Why digital currencies lagged in September
There were two main reasons why digital currencies declined in September. First, it was because of the overall weakness of the financial market. As mentioned above, main global assets also declined in September.
That decline was largely because of reports of a second wave of covid-19 in some countries like the United Kingdom and Spain. Also, the rising political temperatures in the United States and the geopolitical tensions between the United States and China helped put stocks in defensive mode. Most importantly, reports that Softbank was responsible for the rally in tech stocks pushed some investors to exit their positions.
Second, digital currencies declined because of the stronger US dollar. After months of falling, the dollar index managed to rise by about 2% in September. That was because of renewed interest in the currency as the risks mentioned above rose. A stronger dollar tends to affect the price of dollar-dominated assets like cryptos and precious metals.
Separately, Ethereum prices declined because of renewed questions about the Decentralised Finance (DeFi). This is among the fastest-growing industries in the world that has accumulated more than $11 billion in assets. Most DeFi programs are built using the Ethereum protocol. As such, the price dropped as some analysts started to equate the industry to the Initial Coin Offering (ICO) bubble.
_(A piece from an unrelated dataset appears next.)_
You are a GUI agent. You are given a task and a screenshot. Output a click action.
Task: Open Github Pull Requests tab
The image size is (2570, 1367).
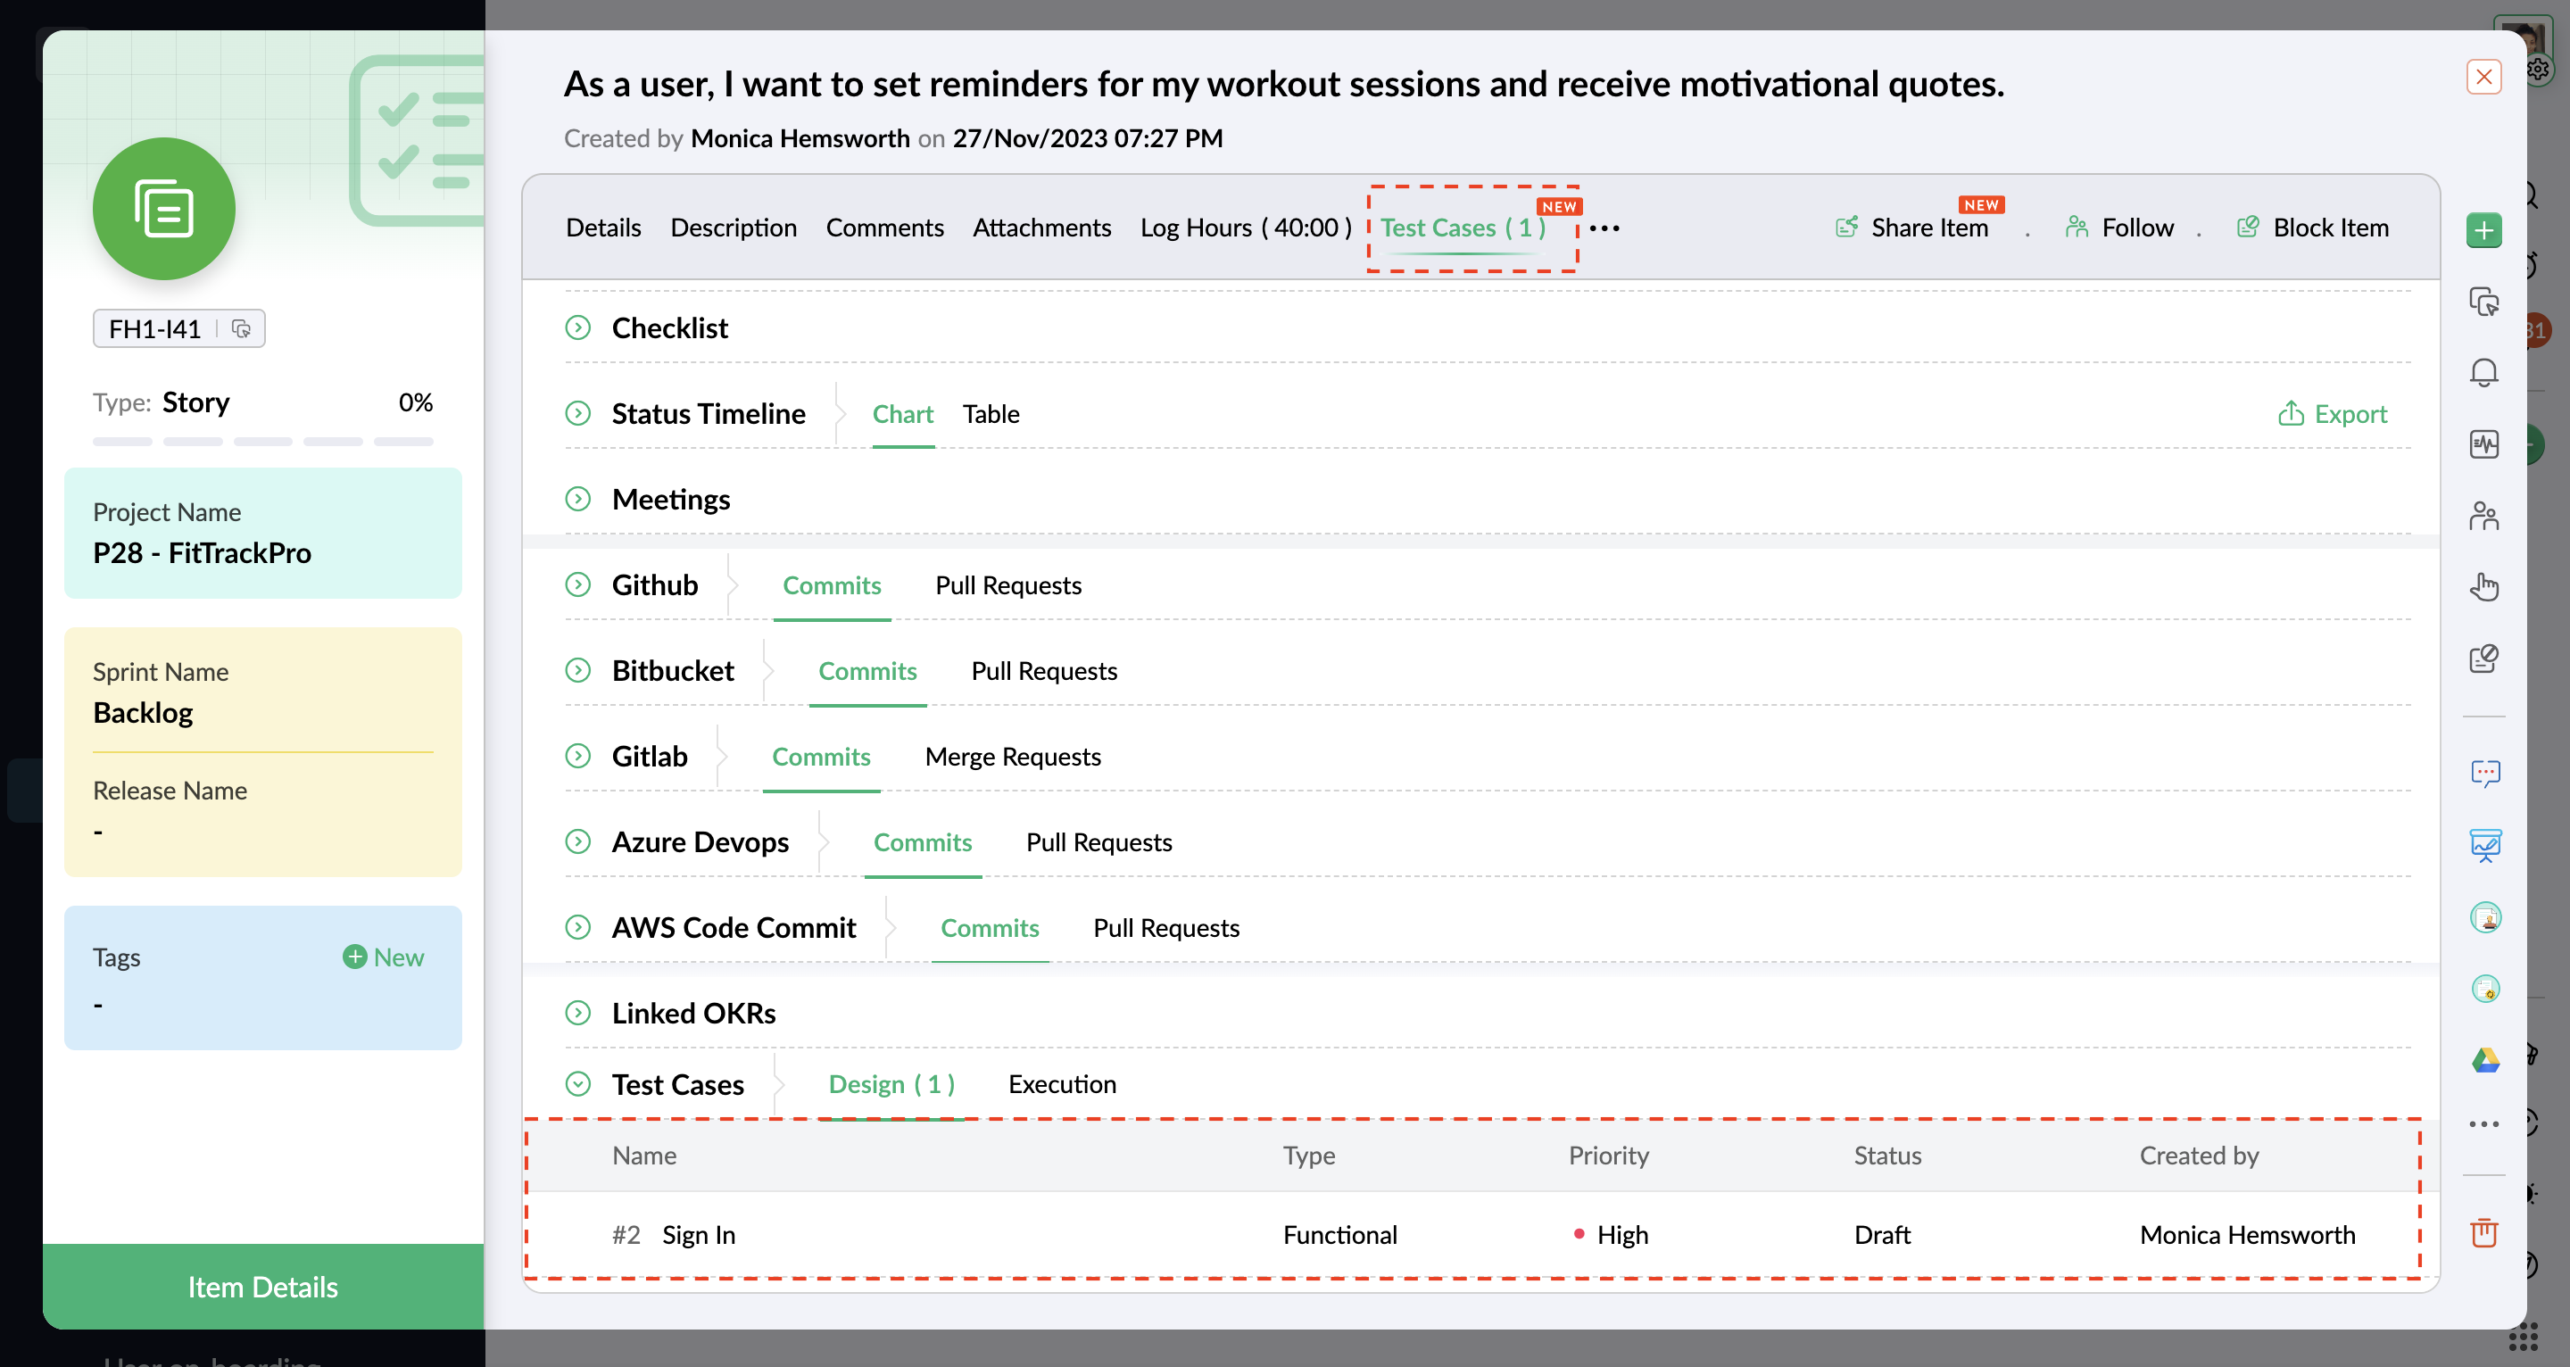1008,585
At the same time, Ethereum developers continued testing the mainnet release scheduled for the coming months. Still, some analysts warn that the development that will transition the network from proof-of-work (POW) to proof-of-stake (POS); is not yet ready.
Outlook for October
While digital currencies dropped in September, they received some support from the Federal Reserve and congress. In September, Jerome Powell committed that the Fed would leave interest rates low for at least three more years. In theory, this policy is good for cryptocurrencies because it weakens the dollar and boosts inflation. To most cryptocurrency fans, digital currencies are hedges against inflation.
Second, digital currencies received support from congress, which failed to pass a stimulus package. Without stimulus, some analysts, including Fed officials believe that US growth will start to decline. Data released in September showed that retail sales, home sales, and the services sector started to slow in August when the enhanced jobless benefits increased. As such, a deteriorating American economy without support from congress will leave the Fed as the only game in town.
So, in October, we will continue to focus on the strength of the US dollar, talks on stimulus in congress, and the Federal Reserve. Also, we will continue to focus on any developments about the Ethereum 2.0 upgrade. Most importantly, crypto enthusiasts will focus on security issues. This is after a major hack happened in Singapore that led to disappearance of digital currencies worth more than $150 million.
Key Cryptocurrency Events To Watch
everal key events to watch this month will be the Los Angeles blockchain summit on October 7, CoinDesk Invest on October 22, and World Blockchain Forum on October 31. Most events will happen online because of social distancing restrictions.